For the purposes of narrative, a story is a journey during which someone is transformed. In fiction, this is usually the protagonist. Fiction writers (including screenwriters and playwrights) know that if a character doesn’t transform, she doesn’t have an arc, and there is no story…just a series of events.
Transformation is central to nonfiction, too. If you’re writing memoir, it’s your own transformation; if you’re writing biography, it’s your subject’s. In conceptual or practice-based nonfiction, you’re the facilitator of your reader’s internal transformation. Something changes, or there is no story, no engagement.
A Process for Resonant Storytelling
If you write from the mind, readers will absorb it through the intellect, and your impact will be limited. If you write with the intention of teaching, your words will carry a ponderous weight that creates an imbalance, and therefore a disconnect, between writer and reader.
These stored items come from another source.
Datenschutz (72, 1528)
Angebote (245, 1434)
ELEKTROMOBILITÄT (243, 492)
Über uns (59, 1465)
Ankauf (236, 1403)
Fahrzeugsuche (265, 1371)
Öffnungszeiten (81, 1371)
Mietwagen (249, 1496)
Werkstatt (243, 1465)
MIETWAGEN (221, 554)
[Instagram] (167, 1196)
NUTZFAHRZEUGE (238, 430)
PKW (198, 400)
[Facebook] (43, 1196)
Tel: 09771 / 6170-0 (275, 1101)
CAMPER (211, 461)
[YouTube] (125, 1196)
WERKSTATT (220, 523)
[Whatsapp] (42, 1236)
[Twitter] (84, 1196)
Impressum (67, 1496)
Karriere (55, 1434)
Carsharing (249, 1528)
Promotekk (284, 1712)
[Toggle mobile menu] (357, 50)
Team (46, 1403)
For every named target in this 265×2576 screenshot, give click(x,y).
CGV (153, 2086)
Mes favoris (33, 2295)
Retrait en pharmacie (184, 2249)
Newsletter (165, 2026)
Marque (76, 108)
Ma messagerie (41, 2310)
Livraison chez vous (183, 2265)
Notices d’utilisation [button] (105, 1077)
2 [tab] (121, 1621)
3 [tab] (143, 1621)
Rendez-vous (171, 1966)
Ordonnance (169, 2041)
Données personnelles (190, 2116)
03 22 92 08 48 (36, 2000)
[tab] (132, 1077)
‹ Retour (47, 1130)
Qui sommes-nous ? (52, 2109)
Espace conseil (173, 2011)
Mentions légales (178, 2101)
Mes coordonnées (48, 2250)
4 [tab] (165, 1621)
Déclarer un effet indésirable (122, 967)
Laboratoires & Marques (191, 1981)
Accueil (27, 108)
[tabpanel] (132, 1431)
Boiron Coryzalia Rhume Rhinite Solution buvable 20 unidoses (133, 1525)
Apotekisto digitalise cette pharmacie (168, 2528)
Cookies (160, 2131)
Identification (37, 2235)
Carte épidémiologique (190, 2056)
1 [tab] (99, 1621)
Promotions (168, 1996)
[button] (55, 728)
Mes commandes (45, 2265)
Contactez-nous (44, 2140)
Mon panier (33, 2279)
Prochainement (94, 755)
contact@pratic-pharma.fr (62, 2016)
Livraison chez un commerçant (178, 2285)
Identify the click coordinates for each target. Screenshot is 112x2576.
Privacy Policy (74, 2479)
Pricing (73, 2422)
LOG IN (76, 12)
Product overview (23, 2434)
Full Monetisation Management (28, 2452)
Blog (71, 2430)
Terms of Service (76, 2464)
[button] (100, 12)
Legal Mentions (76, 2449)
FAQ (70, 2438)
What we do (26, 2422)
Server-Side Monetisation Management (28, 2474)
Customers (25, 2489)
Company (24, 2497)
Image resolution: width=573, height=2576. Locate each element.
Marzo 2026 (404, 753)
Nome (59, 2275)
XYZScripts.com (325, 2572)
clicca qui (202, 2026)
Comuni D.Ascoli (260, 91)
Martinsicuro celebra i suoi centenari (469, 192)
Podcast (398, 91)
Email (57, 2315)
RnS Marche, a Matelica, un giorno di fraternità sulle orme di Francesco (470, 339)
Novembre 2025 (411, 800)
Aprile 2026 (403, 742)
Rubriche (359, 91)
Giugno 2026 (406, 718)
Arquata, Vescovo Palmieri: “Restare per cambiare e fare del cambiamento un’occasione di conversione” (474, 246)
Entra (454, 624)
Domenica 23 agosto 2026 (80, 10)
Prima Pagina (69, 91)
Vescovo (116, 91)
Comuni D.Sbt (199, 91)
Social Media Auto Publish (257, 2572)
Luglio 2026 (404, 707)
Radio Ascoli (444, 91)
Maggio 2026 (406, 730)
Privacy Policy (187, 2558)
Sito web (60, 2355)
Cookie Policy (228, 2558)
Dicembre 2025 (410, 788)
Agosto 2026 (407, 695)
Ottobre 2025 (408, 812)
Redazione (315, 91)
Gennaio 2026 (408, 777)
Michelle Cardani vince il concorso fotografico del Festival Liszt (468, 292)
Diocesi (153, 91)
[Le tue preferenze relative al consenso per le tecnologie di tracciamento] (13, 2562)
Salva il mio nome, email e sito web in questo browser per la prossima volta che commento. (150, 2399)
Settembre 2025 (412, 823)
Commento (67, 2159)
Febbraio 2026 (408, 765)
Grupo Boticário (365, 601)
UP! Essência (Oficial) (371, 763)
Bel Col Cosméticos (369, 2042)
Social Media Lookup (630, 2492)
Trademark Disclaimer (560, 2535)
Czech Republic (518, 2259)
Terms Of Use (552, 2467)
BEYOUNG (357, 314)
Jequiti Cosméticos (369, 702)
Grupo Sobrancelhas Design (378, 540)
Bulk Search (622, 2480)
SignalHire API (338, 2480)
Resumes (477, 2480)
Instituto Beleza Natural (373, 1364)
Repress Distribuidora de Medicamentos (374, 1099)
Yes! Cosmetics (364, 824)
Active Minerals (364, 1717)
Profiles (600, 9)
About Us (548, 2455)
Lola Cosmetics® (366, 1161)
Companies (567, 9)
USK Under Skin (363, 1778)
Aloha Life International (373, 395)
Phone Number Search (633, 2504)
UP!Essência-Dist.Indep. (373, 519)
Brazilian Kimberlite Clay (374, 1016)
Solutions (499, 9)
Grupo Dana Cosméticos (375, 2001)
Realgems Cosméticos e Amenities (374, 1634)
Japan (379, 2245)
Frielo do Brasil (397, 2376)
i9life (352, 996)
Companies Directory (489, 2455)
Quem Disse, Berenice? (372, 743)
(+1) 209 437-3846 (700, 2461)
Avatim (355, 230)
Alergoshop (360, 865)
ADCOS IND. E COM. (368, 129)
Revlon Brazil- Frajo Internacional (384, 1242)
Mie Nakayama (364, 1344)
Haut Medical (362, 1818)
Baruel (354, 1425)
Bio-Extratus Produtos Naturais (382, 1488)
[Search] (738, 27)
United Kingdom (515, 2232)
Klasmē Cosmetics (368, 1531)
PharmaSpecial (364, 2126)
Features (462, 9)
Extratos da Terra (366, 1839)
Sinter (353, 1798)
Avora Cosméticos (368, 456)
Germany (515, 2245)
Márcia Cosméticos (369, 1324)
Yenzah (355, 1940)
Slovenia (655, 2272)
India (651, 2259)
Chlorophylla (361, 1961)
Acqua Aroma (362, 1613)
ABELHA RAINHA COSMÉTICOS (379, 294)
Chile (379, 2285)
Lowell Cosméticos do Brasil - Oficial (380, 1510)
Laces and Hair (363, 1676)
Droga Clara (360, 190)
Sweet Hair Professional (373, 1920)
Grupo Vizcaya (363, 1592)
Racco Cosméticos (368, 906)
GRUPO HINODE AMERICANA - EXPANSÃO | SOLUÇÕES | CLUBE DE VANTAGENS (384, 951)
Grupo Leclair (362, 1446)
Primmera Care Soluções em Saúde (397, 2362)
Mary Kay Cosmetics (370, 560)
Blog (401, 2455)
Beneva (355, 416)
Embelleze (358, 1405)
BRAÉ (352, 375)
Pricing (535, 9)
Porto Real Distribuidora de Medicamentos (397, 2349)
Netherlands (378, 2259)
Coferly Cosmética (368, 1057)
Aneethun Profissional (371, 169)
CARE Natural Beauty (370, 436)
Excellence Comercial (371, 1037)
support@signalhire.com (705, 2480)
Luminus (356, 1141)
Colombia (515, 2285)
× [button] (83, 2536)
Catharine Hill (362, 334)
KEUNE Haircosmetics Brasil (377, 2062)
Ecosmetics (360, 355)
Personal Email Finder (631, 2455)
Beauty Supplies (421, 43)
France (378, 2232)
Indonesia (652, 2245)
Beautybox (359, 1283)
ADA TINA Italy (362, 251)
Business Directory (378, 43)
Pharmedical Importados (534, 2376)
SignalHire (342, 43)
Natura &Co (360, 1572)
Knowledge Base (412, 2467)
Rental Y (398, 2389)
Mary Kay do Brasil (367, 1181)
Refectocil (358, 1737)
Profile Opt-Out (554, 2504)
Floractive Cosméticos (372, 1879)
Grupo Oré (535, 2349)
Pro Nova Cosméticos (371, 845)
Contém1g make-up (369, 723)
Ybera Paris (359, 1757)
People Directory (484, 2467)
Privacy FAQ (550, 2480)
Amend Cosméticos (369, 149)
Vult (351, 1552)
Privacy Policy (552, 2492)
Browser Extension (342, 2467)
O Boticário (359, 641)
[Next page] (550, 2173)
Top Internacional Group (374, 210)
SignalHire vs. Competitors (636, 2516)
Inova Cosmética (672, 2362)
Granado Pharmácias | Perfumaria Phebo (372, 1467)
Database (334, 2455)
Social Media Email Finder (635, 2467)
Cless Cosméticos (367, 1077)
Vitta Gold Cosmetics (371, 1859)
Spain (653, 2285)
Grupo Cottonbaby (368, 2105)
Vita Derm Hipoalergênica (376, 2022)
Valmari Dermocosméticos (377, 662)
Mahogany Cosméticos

Yet to be effective, your writing ultimately has to evolve into storytelling, so you can create a relationship with and experience for the reader. So what to do?
1. Outline to give yourself a container.
2. Write for yourself. Write as if nobody else will ever read it.
3. Edit for your reader.
Don’t worry about technique at first, but do give yourself an outline, so you have some guard rails to keep you focused. (I’ll get into structure and outlining in another post). Write in your own voice, as though you were talking to a friend. Don’t worry about grammar or punctuation or whether you’re doing it right. Just getting it on the page is “right” for now. It’s in the editing and revising that you’ll bring storytelling techniques to bear and create something that resonates deeply with your audience.